In Praise of Trees

By | 31 July 2021

I. Moss to Mozart

          The fire tree is now a moss tree. The leaves which had it standing in a pool of fire have dropped and not been cleared. Assimilated into silt, they make mud of the road. The tree stands in its own delta.
          Moss clumps on its torso, way past the main fork.
          Moss covers every side of the tree except the east side, which could be mistaken for the north.
          More traffic arrives from the west. More pedestrians arrive from the east. The traffic brakes for the lights. The pedestrians talk about walking. I search for birds which become unimaginable.
          The lichen is numerous-fingered. If I could have translated piano practice into botany, the lichen is that Mozart phrase my left hand trialled endlessly. The lichen is in A major.

II. First Person Arboreal

          The fire tree picked out in its leaflessness by sodium lighting looks like things other people may not have seen: frozen waterfalls in winter, jets of water frozen by strobe lighting. It is pale and I am tired. I lean against it and close my eyes.
          Before hearing the sounds far away from us, I must forget the sounds I made getting here; the bough I kicked, the creak of my coat, my feet in the mulch of dropped fire. I close my eyes and listen as if I were looking. Sound will not perform like sight. A road to the south roars like a curve. A road to the north roars stop-start. I feel quite sick. Solitary runners clomp and make awkward diversions around us, bigger than needed just for the tree, for my humanness – not my size – makes the tree bigger. We are obstacle.
          How much of what I expect from hearing is touch! The cold wind flips and ripples my hair across my forehead, and it feels like it should be a sound. I fool myself that I am hearing the hedge. It is tinnitus mingling with traffic in a small bay between my left ear and the tree trunk.
          I feel you while I hear me as only you allow.

III. They Go Quiet

          The marriage tree makes a noise. It has a thick body. When I walk up to the marriage tree, the wind drops. It’s as if all the trees I want to visit in stillness equally want to partake of silence. On this site, dreadfully smug engines whoosh and hoop, regulating the temperature of prohibitive buildings, pushing out the traffic to go drown itself. I used to work here.
          Leafy footsteps, light with purpose, one Working Late person at a time, cut through from my left, to my right. My eyes are closed. I am thickly canopied by the marriage tree, even if its leaves are not rustling, even if its roots are pooled in concrete and its body is hedged about so I cannot touch its bark. Skeletal clanks from my left and to my right: bicycles being unlocked.
          I want to pretend I hear leaves. I do not. I want to stretch my arms crosswise, as the footsteps and clanking proceed right and left. I do not. I leave hearing a little sound of my coat about my neck. I leave knowing how, when I walked up to the marriage tree, the leaves rustled.

IV. Egrimony to Embrace

          The avenue of trees revisited in memory is closed off by gated compounds the size of citadels.

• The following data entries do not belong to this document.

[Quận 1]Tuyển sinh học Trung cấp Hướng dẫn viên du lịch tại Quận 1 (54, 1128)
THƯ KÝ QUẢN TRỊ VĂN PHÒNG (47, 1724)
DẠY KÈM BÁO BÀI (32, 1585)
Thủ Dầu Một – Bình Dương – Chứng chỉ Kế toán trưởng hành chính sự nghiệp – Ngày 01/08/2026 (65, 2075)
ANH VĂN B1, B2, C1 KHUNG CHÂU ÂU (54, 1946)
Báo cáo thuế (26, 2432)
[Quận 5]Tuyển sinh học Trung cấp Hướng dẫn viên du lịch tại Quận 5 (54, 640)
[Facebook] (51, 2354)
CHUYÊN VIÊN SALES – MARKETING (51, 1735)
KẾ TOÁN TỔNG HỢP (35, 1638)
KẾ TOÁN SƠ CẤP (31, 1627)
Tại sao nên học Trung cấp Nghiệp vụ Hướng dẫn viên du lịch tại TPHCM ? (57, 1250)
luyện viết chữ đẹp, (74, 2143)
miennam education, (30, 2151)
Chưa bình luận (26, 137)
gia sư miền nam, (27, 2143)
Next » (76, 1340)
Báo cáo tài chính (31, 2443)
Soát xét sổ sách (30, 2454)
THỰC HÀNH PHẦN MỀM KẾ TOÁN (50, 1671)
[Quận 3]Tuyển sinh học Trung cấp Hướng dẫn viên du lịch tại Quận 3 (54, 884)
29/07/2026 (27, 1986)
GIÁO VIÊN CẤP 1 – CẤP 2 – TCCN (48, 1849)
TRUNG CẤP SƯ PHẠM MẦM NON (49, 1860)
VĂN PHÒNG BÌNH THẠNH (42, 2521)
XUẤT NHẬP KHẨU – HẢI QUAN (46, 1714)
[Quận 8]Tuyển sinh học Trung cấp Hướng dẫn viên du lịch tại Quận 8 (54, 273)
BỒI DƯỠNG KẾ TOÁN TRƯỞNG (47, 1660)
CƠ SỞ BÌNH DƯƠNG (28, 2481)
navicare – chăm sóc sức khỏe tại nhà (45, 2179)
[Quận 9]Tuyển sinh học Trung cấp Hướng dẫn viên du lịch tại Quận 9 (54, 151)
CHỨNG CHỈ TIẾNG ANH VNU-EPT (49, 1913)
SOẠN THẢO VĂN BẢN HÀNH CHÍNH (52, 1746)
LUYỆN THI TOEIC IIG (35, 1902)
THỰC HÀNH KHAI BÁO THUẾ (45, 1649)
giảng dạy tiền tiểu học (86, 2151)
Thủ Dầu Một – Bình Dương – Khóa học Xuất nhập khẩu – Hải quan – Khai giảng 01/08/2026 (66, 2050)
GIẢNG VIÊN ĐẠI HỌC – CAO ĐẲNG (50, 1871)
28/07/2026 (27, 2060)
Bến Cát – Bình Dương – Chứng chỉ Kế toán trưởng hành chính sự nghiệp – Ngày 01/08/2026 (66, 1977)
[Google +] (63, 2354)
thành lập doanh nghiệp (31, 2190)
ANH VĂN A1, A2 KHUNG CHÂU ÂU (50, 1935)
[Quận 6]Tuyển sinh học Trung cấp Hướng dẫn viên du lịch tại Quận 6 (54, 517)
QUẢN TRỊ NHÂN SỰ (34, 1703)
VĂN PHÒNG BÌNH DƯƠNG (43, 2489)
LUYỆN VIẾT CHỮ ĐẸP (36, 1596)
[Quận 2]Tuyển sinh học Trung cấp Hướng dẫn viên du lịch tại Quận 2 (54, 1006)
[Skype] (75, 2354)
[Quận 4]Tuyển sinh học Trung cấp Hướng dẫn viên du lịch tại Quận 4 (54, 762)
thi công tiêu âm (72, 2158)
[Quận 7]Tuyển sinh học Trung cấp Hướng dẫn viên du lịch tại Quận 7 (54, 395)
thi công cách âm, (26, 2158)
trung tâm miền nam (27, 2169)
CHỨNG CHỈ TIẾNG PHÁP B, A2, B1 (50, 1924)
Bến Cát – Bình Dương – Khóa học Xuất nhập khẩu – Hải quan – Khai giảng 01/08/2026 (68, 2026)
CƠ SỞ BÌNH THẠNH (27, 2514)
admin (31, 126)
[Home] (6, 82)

For more than two hours I walked widening and narrowing circuits of their alleys and by-ways, always checked by a wall or a gate. I see where the long-desired avenue must be, across the black river; though not exactly. I make a rollcall of distinguished men who, at a knock, might be surprised into kindness. Their names and silvery bodies might let me through the stone courts that control the much greater expanse of dark green slopes leading to water. I think with bitterness of famous poets of the recent past and the unasking present: men who could say, “Let me through. My eyes enrich your vista and my words make clear your water.” Instead of trying words, when my body will have forespoken me, I walk around the access points, following through to their locked inevitabilities; walk over bridges, espying climbing places, aware of surveillance technology that renders quest into criminality; I lock eyes with an all-weather old man standing guard in archaic garb, who seems to know that I am up to something, and I decide to spare him the trouble of doing his job. I gave up on the avenue and did no wrong.
          So much noise in my head when the clump of trees arrests me. It is severally woven, hence its ability to hammock a hemisphere of sound, soughing at a height.
          Still the traffic and bitter musings mess about in my head.
          Bicycles ease over the bridge.
I am positioned like someone about to jump, in order to share the clump of trees’ stillness. There is water between us.
If riders notice, and when walkers pass, we are nothing worth stopping for.
I break into nervousness. Not yet present to the clump of trees, I am afraid of not finding them again. Not much distinguishes them. I count lamp posts. I refer the clump of trees to other, more distant treelines; I hope to match up significant shapes, but night is brushing off oversignificance of any detail. I imagine inviting a quiet friend, anxiously, to this place, and not finding it at once. I was eager for trees; and frustrated. I must be careful about exciting another eagerness I cannot satisfy.
Gradually the road traffic becomes a milky ribbon, east and west. Gradually the bridge traffic becomes a flow to which my back is turned. Neither stream of traffic sound borders me in any way that constitutes my borders. Gradually the clump of trees assumes me. There is front sound and back stillness. They do their thing. I lean in.

V. Tree of Approximation

          Listening to a tree with another person, listening with a tree to another person; listening or hearing? Who conducts attention to the rim of the sky? Start there. Start twice, and that is twice again.
          This time the thick canopy of the marriage tree is rustling. My ears welcome and embrace the sound. It slips down much closer in hearing than sight would have allowed it to reach from the curve of leaves above. My eyes have closed, you see. My heart is thudding; my body knows that, not by sound. Small plants were trembling; I remember them, but they do not add in their small sounds. Footfalls one way and a single dry leaf the other way do skater tricks of sound, up and off from the ground, more volume in the air than you would think from looking at them.
          More than you would think. From looking at them. We love. This tree.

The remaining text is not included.